Polícia
Novos elementos da investigação sobre a morte da soldado da Polícia Militar Gisele Alves Santana indicam que o relacionamento com o marido, o tenente-coronel Geraldo Neto, era marcado por conflitos e episódios de humilhação.
O oficial foi preso nesta quarta-feira (18) após decisão da Justiça Militar e é investigado pelos crimes de feminicídio e fraude processual.
A prisão ocorreu em São José dos Campos, no interior de São Paulo, após a Justiça Militar decretar a prisão preventiva do oficial no âmbito das investigações sobre a morte da soldado.
Durante a apuração do caso, a Corregedoria da Polícia Militar também teve acesso a mensagens trocadas entre o casal.
O conteúdo passou a integrar o inquérito e ajudou a reforçar a linha de investigação sobre um ambiente de desrespeito e controle dentro do relacionamento
Segundo as informações do G1, nas conversas , a soldado relata que era alvo frequente de críticas e comentários ofensivos do marido.

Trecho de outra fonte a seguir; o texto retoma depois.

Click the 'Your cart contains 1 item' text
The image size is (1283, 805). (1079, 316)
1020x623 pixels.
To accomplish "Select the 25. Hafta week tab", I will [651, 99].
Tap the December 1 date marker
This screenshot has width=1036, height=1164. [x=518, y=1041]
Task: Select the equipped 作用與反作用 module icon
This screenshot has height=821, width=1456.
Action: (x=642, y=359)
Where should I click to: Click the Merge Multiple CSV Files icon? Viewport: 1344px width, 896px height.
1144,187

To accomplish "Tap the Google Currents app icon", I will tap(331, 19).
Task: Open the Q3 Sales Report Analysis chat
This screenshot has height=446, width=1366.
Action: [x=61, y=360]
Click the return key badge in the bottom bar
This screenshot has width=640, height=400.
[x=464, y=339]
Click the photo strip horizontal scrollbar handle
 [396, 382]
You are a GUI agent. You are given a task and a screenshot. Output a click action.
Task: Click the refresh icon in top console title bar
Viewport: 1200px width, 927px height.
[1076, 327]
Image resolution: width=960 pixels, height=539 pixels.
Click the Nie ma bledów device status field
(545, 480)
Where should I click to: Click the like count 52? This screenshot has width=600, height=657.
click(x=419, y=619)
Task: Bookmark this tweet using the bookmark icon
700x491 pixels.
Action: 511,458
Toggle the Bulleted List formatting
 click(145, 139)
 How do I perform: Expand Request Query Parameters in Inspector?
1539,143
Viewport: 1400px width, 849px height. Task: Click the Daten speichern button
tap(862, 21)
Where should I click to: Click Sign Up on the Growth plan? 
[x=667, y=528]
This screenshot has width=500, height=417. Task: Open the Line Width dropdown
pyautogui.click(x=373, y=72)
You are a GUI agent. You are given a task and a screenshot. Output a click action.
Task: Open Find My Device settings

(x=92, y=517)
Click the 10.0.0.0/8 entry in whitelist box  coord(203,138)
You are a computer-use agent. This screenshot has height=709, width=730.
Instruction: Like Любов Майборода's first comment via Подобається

Em algumas mensagens, ela afirma que era chamada de “burra” e reclamava de piadas feitas para humilhá-la durante discussões.
Gisele também demonstrava incômodo com atitudes do marido no ambiente profissional.
Em diálogos, ela relata que o tenente-coronel aparecia na seção onde ela trabalhava e permanecia observando suas atividades por longos períodos, o que aumentava o clima de tensão entre os dois.
Outro ponto destacado pela investigação são declarações atribuídas ao oficial com conteúdo considerado machista.
Em uma das conversas, ele afirma que “lugar de mulher é em casa, cuidando do marido”, criticando a atuação da esposa fora do ambiente doméstico.
Para a Corregedoria da Polícia Militar, o teor das mensagens aponta indícios de violência psicológica e de uma dinâmica de relacionamento marcada por controle e desqualificação da autonomia da soldado.
Gisele Alves Santana morreu no dia 18 de fevereiro após ser atingida por um tiro na cabeça dentro do apartamento onde vivia com o marido, na região central de São Paulo.
Inicialmente, o tenente-coronel afirmou que a esposa teria tirado a própria vida após uma discussão. No entanto, laudos periciais e o avanço das investigações levaram a Polícia Civil a tratar o caso como feminicídio.
O oficial foi indiciado também por fraude processual, sob suspeita de ter alterado elementos da cena do crime. A defesa contesta a prisão e afirma que pretende questionar a decisão da Justiça Militar.